**SUPPLIED DATA**
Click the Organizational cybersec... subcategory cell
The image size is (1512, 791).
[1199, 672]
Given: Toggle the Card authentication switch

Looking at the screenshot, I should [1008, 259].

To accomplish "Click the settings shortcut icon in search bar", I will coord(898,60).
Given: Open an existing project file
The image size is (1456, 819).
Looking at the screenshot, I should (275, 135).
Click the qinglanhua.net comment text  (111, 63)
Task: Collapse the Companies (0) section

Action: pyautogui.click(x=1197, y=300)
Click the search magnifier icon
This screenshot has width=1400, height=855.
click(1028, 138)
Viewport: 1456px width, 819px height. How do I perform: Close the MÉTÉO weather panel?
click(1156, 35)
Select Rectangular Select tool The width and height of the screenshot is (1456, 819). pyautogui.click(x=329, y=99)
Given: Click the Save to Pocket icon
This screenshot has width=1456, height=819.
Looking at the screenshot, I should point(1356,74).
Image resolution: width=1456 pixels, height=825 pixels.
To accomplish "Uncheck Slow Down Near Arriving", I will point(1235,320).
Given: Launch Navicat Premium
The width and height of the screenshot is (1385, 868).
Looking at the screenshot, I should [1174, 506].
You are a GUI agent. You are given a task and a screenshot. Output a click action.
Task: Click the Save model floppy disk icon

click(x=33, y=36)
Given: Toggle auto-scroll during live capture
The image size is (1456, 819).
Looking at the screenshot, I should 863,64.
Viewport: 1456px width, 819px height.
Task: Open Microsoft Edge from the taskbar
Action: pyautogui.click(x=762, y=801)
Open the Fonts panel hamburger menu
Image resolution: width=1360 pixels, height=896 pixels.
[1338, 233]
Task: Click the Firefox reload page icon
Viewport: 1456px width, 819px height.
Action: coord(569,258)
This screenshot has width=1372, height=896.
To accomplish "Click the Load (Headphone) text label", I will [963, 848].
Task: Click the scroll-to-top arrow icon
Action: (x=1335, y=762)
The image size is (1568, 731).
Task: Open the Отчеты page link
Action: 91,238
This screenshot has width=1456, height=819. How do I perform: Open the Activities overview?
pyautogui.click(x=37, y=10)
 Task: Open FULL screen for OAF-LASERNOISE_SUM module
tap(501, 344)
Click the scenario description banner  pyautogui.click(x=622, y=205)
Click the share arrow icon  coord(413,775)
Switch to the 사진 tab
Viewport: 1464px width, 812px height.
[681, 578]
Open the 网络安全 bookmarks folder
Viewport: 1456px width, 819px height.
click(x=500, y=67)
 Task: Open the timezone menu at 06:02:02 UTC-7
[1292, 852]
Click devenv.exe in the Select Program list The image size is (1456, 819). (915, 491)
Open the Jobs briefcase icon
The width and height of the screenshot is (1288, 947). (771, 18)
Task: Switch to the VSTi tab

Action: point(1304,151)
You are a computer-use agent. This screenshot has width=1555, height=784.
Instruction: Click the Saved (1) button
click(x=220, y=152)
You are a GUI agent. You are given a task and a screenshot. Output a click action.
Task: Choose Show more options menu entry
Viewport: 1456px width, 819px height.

**TASK DIRECTIONS**
Reproduce only what lies between the start of the listing above and the end of the line containing "Given: Open an existing project file", keeping every line exact.

**EXERCISE SOLUTION**
Click the Organizational cybersec... subcategory cell
The image size is (1512, 791).
[1199, 672]
Given: Toggle the Card authentication switch

Looking at the screenshot, I should [1008, 259].

To accomplish "Click the settings shortcut icon in search bar", I will coord(898,60).
Given: Open an existing project file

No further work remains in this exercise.